Se quello davvero era stato l’obiettivo originale del preside, sarebbe rimasto deluso. Con la sua insaziabile curiosità, Harry aveva divorato testi su testi sulla storia della magia e si era fatto un’idea su come funzionasse attualmente la Gran Bretagna, e non gli piaceva per niente. - Merlino inorridirebbe - aveva pensato un giorno, leggendo che il Ministero proibiva l’uso di centinaia di incantesimi antichissimi con la scusa che si trattasse di magia nera. Sapeva che non era un ragazzo come tutti gli altri e che c’erano grandi interessi intorno a lui, per questo avrebbe dovuto essere prudente e non fidarsi di nessuno. Ne andava della sua libertà, e questa valeva qualche sacrifico.

Risoluto come sempre dopo aver preso una decisione, si recò allo studio di Lavr. Percependo il suo stato d’animo, il Palazzo gli permise di arrivarci senza problemi.

«Va bene» esordì una volta trovato il demone. «Fai pure l’incantesimo».

Lavr non gli chiese di cosa stesse parlando, ormai lo conosceva. Si limitò ad avvicinarsi e imporre le mani su di lui, per poi iniziare una lunga cantilena. Harry rimase in piedi e immobile per almeno venti minuti, mentre il cuore gli batteva forte nel petto, senza mai, nemmeno per un istante, avere un ripensamento. La decisione era stata presa.

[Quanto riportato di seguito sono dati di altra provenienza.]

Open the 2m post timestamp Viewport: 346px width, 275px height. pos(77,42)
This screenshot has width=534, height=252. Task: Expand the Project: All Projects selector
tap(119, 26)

«Finito» disse il demone soddisfatto, facendo apparire uno specchio a grandezza umana davanti al ragazzo. Il maghetto si accostò al riflesso e dovette trattenere un sussulto di sorpresa. Era ancora lui, eppure non era più lo stesso. La prima cosa che notò fu la pelle: la sua epidermide diafana, così pallida da lasciar intravedere la trama di vene pulsanti, non c’era più. Ora aveva una carnagione più scura, abbronzata, come se avesse passato un anno ai tropici; ma non era proprio olivastra, bensì dorata, di una calda sfumatura color caramello. Aveva guadagnato un paio di centimetri di altezza, e il suo fisico era rimasto immutato, probabilmente perché chiunque lo avesse conosciuto quando viveva dai Dursley non lo avrebbe riconosciuto comunque dopo anni di dieta regolare. Il viso aveva invece subito diversi cambiamenti: il naso era diventato più regolare, la bocca più grande e carnosa. Sorrise scoprendo una fila di denti bianchi e perfetti. Gli occhi, l’unica cosa che aveva chiesto a Lavr di non toccare, erano rimasti gli stessi, ma per via delle modifiche ai lineamenti e al contrasto con la pelle scura apparivano più grandi e verdi, inoltre non aveva più bisogno degli occhiali. Anche i capelli, l’altra parte di sé che amava particolarmente, erano rimasti nerissimi e indomabili come quelli di James, cosa per la quale era grato, ma l’effetto sul nuovo viso era completamente diverso. Infine, portò una mano alla cicatrice. Era ancora lì, poteva sentirla al tatto, ma il demone l’aveva uniformata al colore della pelle, così era praticamente impossibile da scorgere con lo sguardo. Nel complesso, sembrava più grande.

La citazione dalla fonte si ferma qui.